Ketika pemerintahan kolonial Belanda masih bercokol di Indonesia, ternyata banyak tentaranya yang tergabung dalam pasukan Koninklijk Nederlands-Indisce Leger (KNIL) merupakan orang-orang yang berasal dari daratan Afrika. Markas personil militernya di antaranya ada di kabupaten Purworejo, Jawa Tengah. Agak kesulitan mengendus jejak mereka, berikut catatannya saat merunutnya.
Para prajurit bertubuh tinggi besar dan berkulit hitam ini, oleh masyarakat Purworejo tempo dulu disebut sebagai londo ireng alias Belanda hitam. Pasalnya, selain berpostur sama dengan bule-bule, mereka juga dianggap memiliki kasta lebih tinggi dibanding kaum pribumi. Maklum, orang-orang tersebut sengaja direkrut dari kawasan Afrika Barat. Mayoritas adalah mantan budak sehingga ketika derajatnya ditingkatkan oleh pemerintahan kolonial, mereka menjadi sosok yang sangat loyal terhadap tuannya.

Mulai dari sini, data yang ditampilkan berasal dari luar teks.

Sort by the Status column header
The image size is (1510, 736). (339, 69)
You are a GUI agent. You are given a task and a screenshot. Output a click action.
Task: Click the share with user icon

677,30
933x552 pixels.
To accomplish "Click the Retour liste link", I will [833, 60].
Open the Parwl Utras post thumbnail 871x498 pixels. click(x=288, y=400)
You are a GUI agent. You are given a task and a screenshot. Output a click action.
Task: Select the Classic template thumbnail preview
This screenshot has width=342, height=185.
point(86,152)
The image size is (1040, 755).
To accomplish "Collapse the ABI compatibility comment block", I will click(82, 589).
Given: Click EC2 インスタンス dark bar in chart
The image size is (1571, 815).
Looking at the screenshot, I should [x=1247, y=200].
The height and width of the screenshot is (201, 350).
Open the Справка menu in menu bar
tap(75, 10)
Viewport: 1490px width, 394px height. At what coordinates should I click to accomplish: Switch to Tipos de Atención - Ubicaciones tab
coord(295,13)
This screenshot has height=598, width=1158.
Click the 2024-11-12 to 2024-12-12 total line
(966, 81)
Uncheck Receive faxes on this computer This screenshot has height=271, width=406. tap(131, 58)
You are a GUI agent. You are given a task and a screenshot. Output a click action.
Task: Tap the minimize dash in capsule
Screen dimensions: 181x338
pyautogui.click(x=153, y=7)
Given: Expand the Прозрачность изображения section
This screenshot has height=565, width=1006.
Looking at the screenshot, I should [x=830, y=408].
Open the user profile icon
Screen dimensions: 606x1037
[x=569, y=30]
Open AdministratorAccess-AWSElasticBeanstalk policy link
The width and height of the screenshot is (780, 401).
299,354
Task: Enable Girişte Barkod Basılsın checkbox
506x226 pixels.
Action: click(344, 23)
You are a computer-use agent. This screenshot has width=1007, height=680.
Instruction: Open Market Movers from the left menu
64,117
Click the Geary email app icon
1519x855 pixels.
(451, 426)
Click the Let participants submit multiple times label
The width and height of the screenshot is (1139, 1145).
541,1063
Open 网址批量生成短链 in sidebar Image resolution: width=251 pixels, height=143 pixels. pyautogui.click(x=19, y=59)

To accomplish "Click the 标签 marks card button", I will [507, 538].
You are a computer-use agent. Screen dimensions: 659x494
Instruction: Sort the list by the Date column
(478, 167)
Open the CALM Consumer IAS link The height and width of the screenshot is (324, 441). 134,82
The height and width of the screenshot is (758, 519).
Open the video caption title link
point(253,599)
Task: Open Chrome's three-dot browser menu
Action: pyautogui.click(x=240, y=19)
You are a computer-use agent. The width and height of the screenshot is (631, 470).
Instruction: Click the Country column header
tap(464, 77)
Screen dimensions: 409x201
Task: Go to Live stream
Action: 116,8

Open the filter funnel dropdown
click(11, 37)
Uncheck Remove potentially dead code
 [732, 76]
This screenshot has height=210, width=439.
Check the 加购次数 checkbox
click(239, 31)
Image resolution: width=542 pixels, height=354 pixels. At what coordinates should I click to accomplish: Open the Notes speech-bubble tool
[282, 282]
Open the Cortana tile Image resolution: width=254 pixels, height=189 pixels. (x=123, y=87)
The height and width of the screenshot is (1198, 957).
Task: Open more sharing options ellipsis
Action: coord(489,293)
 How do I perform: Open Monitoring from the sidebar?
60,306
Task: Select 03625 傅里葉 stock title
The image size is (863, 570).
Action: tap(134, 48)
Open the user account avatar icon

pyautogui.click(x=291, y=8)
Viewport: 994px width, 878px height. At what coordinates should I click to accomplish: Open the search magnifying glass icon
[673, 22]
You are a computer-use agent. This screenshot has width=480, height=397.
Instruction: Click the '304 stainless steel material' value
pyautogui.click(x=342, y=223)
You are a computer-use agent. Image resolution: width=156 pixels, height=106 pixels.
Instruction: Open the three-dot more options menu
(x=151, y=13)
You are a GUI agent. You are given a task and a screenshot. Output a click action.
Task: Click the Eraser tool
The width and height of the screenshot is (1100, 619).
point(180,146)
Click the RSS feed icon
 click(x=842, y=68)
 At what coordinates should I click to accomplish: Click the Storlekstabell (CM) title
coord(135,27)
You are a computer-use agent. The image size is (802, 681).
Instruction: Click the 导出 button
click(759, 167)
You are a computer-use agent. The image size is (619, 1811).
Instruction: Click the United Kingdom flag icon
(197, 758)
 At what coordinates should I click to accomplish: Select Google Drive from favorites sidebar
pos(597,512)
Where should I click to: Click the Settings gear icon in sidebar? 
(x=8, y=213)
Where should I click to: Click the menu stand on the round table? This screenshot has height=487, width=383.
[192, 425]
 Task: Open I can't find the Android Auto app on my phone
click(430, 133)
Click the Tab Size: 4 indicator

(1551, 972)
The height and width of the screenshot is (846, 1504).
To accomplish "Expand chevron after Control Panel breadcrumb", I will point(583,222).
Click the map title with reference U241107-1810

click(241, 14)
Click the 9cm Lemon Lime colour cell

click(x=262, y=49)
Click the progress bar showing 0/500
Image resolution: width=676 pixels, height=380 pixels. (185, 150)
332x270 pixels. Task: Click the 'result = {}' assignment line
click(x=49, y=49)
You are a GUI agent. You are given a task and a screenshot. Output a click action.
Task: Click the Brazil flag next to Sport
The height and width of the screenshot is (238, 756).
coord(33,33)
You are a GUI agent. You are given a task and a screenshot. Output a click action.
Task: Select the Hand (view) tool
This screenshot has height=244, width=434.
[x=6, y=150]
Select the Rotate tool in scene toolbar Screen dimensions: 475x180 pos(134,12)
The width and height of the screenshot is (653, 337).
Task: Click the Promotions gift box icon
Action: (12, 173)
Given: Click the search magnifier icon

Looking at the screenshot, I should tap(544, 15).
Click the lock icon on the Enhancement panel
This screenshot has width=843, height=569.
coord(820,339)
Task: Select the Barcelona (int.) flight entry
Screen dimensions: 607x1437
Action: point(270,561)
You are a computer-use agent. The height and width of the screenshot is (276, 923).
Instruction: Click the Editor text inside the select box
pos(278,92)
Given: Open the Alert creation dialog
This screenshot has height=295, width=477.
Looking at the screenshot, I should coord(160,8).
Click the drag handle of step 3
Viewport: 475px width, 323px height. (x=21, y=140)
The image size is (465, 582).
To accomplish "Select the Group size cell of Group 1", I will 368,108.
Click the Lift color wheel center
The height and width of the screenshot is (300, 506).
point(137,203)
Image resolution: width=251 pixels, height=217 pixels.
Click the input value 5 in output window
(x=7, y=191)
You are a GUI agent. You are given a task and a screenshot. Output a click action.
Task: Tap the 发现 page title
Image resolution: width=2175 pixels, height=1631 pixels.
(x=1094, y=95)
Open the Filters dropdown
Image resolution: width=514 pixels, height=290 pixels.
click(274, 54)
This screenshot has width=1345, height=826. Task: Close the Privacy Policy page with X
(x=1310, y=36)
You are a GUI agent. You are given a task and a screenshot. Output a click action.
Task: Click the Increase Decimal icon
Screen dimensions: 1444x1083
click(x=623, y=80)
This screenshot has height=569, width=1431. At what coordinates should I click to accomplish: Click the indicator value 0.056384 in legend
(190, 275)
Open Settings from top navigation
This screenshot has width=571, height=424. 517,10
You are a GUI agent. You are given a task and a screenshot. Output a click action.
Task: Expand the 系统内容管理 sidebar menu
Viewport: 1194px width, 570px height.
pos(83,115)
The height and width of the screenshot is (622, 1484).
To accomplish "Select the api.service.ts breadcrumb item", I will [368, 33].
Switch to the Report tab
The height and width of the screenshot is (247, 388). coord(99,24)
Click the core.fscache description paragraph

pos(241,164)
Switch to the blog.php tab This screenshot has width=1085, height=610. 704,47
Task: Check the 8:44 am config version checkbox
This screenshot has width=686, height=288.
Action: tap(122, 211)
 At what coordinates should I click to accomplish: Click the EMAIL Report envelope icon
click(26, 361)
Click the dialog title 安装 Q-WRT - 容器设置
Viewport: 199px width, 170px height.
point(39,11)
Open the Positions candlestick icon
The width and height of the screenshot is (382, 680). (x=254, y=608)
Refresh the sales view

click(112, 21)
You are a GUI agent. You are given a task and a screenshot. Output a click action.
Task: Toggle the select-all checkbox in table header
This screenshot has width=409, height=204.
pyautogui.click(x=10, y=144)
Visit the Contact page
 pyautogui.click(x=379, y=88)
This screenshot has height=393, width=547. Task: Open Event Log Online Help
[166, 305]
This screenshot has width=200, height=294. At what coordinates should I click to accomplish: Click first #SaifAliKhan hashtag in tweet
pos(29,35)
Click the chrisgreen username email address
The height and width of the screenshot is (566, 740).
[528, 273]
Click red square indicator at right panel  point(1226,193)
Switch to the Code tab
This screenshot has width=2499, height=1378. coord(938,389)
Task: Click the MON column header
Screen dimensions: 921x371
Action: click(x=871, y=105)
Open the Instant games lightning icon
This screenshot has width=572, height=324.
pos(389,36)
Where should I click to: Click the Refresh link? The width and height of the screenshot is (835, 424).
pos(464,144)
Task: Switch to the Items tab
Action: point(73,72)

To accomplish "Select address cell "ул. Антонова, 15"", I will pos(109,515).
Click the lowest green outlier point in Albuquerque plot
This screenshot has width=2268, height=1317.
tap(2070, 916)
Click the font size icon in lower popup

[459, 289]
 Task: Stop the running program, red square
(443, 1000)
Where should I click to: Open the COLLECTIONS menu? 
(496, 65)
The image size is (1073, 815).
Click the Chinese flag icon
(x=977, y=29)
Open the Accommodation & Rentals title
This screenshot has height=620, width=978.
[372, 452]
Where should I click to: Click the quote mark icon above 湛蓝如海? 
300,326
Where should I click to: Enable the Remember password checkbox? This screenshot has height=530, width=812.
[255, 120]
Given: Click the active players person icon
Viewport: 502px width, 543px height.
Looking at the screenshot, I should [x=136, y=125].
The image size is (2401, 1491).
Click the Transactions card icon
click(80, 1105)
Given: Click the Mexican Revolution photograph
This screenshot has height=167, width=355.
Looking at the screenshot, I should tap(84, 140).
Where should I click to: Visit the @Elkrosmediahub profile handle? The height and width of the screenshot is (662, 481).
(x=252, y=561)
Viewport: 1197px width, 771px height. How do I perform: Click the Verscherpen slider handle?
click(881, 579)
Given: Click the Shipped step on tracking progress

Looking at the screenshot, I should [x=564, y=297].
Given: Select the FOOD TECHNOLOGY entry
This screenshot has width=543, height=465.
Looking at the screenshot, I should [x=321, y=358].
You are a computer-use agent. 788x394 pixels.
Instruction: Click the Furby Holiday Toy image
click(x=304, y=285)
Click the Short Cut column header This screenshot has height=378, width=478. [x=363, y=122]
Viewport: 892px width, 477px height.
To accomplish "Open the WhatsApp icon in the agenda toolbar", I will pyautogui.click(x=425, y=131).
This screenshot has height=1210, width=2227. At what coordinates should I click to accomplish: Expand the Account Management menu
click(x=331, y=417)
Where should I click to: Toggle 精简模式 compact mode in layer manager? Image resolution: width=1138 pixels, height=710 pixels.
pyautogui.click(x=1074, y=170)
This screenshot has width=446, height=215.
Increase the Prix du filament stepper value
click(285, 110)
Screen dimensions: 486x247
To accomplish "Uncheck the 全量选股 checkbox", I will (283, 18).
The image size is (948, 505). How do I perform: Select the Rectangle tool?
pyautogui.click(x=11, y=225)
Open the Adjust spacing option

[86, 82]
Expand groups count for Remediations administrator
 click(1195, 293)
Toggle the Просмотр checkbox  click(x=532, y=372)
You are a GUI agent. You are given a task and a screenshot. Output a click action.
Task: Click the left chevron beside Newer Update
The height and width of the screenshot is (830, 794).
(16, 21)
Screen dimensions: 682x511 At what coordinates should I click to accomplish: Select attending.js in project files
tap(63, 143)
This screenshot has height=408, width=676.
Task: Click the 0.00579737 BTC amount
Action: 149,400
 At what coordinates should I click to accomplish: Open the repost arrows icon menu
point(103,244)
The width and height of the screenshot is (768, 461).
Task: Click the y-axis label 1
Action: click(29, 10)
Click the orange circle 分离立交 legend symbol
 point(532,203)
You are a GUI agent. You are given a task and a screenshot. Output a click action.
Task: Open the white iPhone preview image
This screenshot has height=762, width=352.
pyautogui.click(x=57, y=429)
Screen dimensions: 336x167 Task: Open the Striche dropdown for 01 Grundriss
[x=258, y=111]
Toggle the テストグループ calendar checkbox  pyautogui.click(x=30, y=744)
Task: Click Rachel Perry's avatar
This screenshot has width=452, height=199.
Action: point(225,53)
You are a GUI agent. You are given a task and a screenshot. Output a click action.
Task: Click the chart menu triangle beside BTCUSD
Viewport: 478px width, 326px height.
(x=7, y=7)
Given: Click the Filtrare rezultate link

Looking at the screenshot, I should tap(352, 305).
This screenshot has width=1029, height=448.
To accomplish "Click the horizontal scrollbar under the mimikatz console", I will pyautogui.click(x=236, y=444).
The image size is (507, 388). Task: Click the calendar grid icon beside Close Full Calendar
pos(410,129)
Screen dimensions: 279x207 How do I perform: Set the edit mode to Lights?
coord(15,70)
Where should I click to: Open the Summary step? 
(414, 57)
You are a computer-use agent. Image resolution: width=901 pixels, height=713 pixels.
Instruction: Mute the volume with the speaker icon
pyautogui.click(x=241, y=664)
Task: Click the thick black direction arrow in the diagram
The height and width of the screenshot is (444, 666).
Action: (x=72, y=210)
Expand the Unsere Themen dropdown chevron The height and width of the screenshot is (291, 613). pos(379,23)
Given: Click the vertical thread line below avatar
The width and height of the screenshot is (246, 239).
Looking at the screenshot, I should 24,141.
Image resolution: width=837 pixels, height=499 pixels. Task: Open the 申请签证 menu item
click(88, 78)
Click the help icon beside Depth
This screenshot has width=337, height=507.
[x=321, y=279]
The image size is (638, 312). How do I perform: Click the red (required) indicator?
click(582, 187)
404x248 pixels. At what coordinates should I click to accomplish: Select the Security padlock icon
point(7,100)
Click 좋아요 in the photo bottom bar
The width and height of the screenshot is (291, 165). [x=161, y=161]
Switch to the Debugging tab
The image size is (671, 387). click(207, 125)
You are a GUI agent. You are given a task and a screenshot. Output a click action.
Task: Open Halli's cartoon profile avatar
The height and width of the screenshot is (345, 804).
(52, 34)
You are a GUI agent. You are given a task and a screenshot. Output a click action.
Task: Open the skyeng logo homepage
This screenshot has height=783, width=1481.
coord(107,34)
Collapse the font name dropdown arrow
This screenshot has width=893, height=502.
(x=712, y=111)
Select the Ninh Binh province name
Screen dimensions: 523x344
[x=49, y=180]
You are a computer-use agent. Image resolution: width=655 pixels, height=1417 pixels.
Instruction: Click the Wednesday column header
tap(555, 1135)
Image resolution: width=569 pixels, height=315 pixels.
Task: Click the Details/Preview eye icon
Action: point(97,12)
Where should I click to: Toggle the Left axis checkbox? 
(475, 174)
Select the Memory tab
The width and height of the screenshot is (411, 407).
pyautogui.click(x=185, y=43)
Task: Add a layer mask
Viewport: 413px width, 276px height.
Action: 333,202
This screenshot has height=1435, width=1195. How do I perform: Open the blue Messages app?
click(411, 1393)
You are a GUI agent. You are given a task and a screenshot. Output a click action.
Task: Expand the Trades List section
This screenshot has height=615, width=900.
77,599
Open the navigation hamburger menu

Cukup sulit untuk merunut jejak para serdadu hitam tersebut, sebab, tidak ada catatan resmi tentang kehadiran mereka di kabupaten Purworejo. Kendati begitu, cerita turun menurun masih banyak diingat oleh orang-orang tua yang usianya di atas 80 tahun. Salah satunya adalah Sudarmo, kakek berusia 90 tahun warga desa Cangkrep itu konon lahir di tahun 1926 sempat menjadi saksi keberadaan londo ireng.
Berdasarkan cerita dari almarhum ayahnya, lanjut Sudarmo, di tahun 1825-1830 saat terjadi peperangan antara Pangeran Diponegoro melawan militer Belanda, pihak Belanda mengalami kerugian besar. Pasalnya, 8.000 personil di pasukannya dinyatakan tewas akibat perang mau pun diterjang penyakit. Paska perang, direkrutlah para budak di Afrika untuk menjadi tentara bayaran. Mereka mulai berdatangan secara bergelombang sejak tahun 1831 hingga 1872.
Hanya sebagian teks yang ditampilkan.